Hoist the flag and let her fly, Yankee Doodle do or die. Pack your little kit, Show your grit, do your bit. Yankee to the ranks… Over There (1917)
April 2007 is the anniversary of American entry into World War I. Ninety-years ago the strains and lyrics of George M. Cohan’s ballad “Over There” swept a nation mobilizing for war, one that proved a watershed event in world history.
With respect to naval combat, the Great War introduced two new weapons to naval combat, the development of naval aviation paralleling that of the submarine. At sea, they were destined to be adversaries, for the primary mission of flying boats operated by America and its allies was coastal patrol, guarding the seaplane approaches to Europe in an effort to protect merchantmen from attacks by German U-boats. Brushes with the enemy were relatively few, the handful of aviators assigned to exchange duty with foreign air forces on the Western Front and in Italy and those who flew with the Northern Bombing Group on missions bombing German submarine bases in Belgium among those who experienced their share of combat. Among them was Lieutenant (junior grade) David S. Ingalls, who while flying with the British Royal Air Force scored six kills, making him naval aviation’s only ace of the Great War. Flying from Italy, Landsman for Quartermaster Charles H. Hammann intentionally landed his flying boat in the Adriatic Sea in the midst of an air battle with Austrian fighters to rescue a downed squadronmate and fly him to safety, becoming one of five naval aviation personnel to receive the Medal of Honor during World War I.

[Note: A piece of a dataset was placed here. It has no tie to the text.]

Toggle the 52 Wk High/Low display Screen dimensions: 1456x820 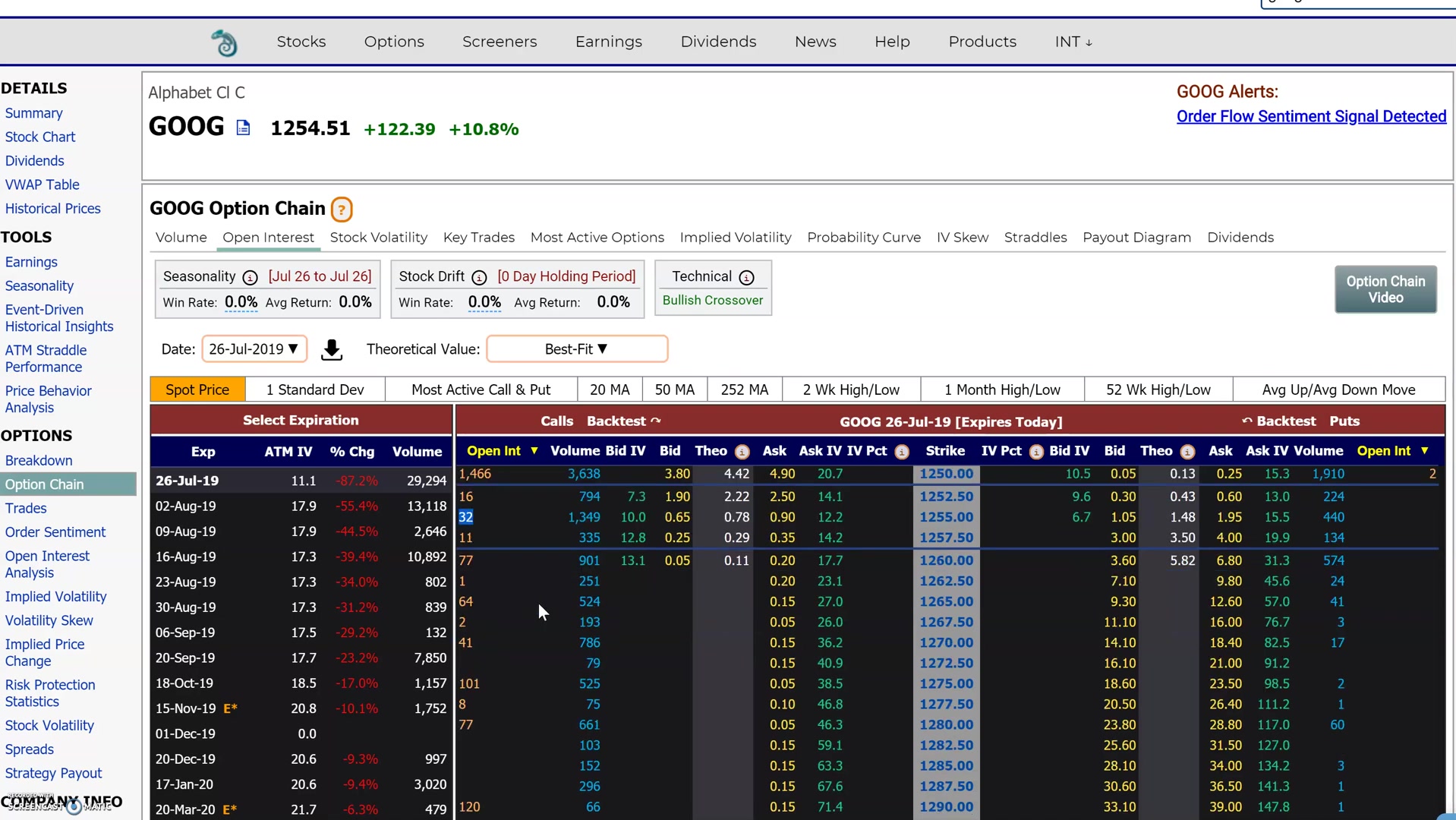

Behind the front lines World War I provided vast experience in mobilization. In eighteen months of American involvement in the Great War, the number of aircraft in the inventory increased from 54 to 2107 and the personnel strength ballooned from 287 to over 39,000. Perhaps the most lasting effect of the American experience overseas was through observations of British operations, particularly aircraft carrying vessels that launched offensive strikes, convincing U.S. naval aviators of the need for aircraft carriers to serve the fleet as weapons in their own right and not just an auxiliary of the battle line. The museum’s new World War I exhibit presents a diorama consisting of four sections. Two of them present wartime scenes so authentic in detail that visitors feel that they can step back into time, climbing aboard a flying boat for an antisubmarine patrol over the chilly Atlantic or receiving a briefing in a shell-pocked house before taking off from a muddy airstrip for a mission over the trenches. The first war in which airplanes flew in large numbers, World War I spawned a nationwide interest in aviation, giving birth to the Barnstorming era in which aerial troupes or individuals performed death-defying feats and gave airplane rides at small towns all across America. The museum’s JN-4 Jenny, examples of which were the primary platforms for barnstorming pilots, appears ready to give a small town boy his first airplane ride. The final scene in the diorama takes visitors to the deck of a battleship operating in the warm Caribbean waters off Guantanamo Bay, Cuba, where during the winter of 1919 war surplus aircraft like the Sopwith Camel flew from makeshift wooden platforms constructed atop battleship turrets, a unique operation that marked the first steps towards carrier aviation in the U.S. Navy.
Complementing the exhibit is a mahogany display case filled with vintage artifacts from naval aviation’s experience during World War I. They include the uniform of a Navy Cross recipient who was a wartime veteran of both the Navy and the French Foreign Legion, the tip of a propeller holed by friendly fire, and a mandolin whose wartime owner adorned with a record of his travels overseas.